→ **Directions for this task**: Line by line, give the data again exactly as it appears, but without pictures.

→ **Collected data**:
---------------
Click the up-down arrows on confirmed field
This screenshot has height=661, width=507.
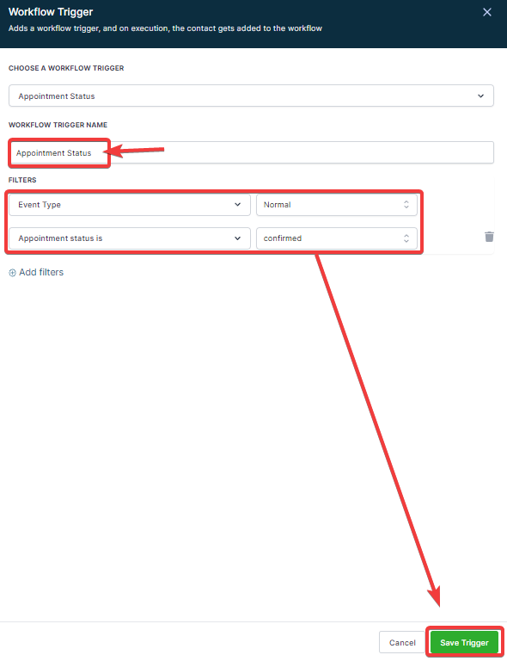[406, 238]
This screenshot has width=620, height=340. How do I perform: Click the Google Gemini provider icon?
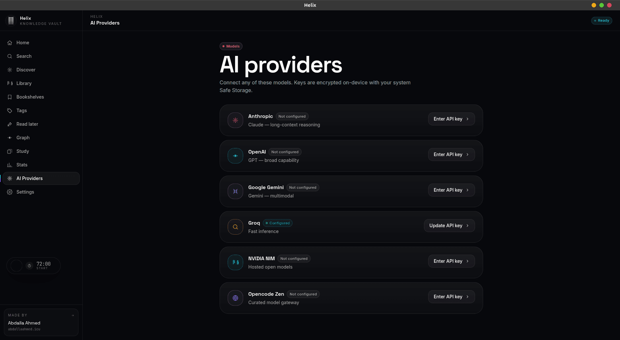(235, 191)
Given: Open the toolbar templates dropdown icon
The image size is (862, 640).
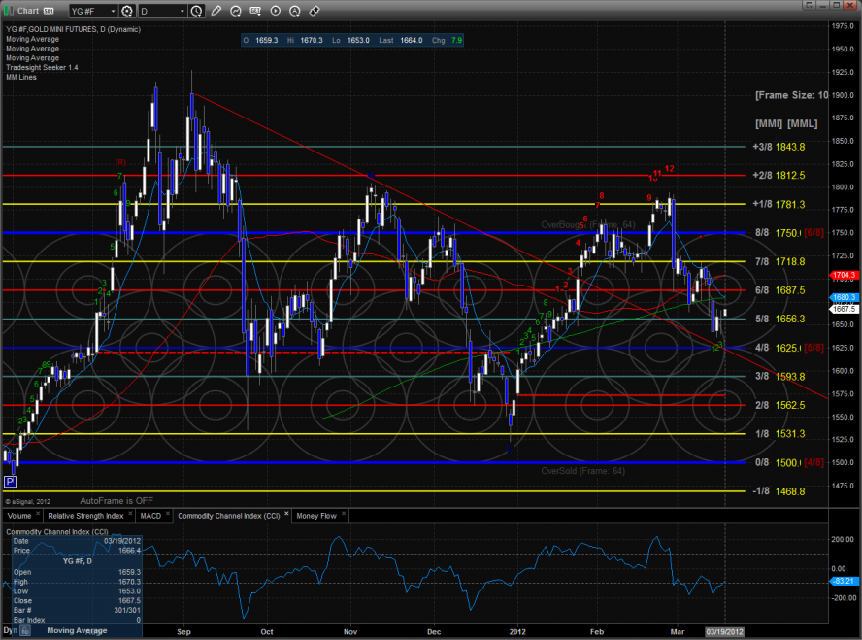Looking at the screenshot, I should [x=255, y=10].
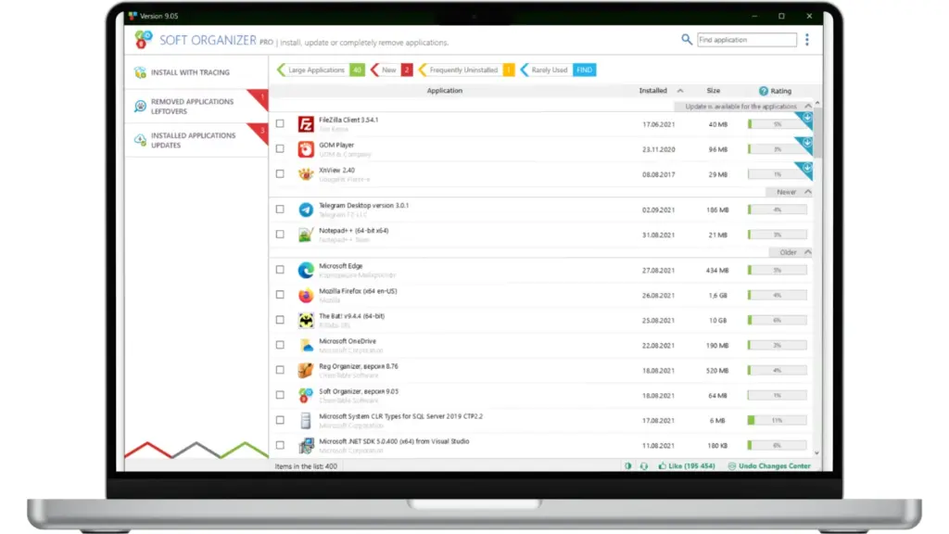Click the update badge on FileZilla row
The width and height of the screenshot is (949, 534).
(805, 119)
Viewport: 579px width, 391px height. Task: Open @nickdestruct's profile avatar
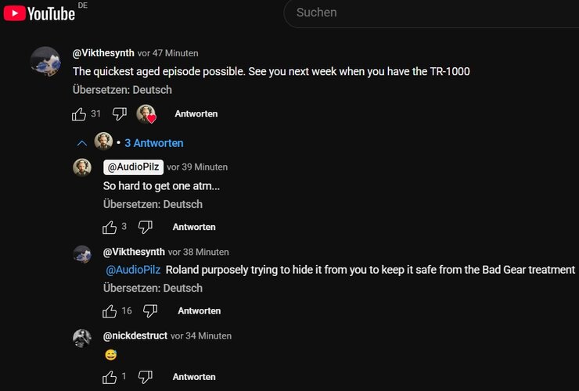click(x=82, y=339)
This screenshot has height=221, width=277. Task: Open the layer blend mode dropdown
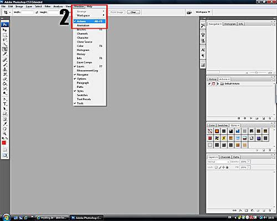(218, 162)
---------------
→ **Solution for this task**:
Click the up-down arrows on confirmed field
This screenshot has height=661, width=507.
[406, 238]
This screenshot has width=620, height=340. How do I perform: Click the Google Gemini provider icon?
(235, 191)
Given: Open the toolbar templates dropdown icon
The image size is (862, 640).
Looking at the screenshot, I should [x=255, y=10].
Click the update badge on FileZilla row
The width and height of the screenshot is (949, 534).
(805, 119)
Viewport: 579px width, 391px height. Task: Open @nickdestruct's profile avatar
click(x=82, y=339)
This screenshot has height=221, width=277. Task: Open the layer blend mode dropdown
(218, 162)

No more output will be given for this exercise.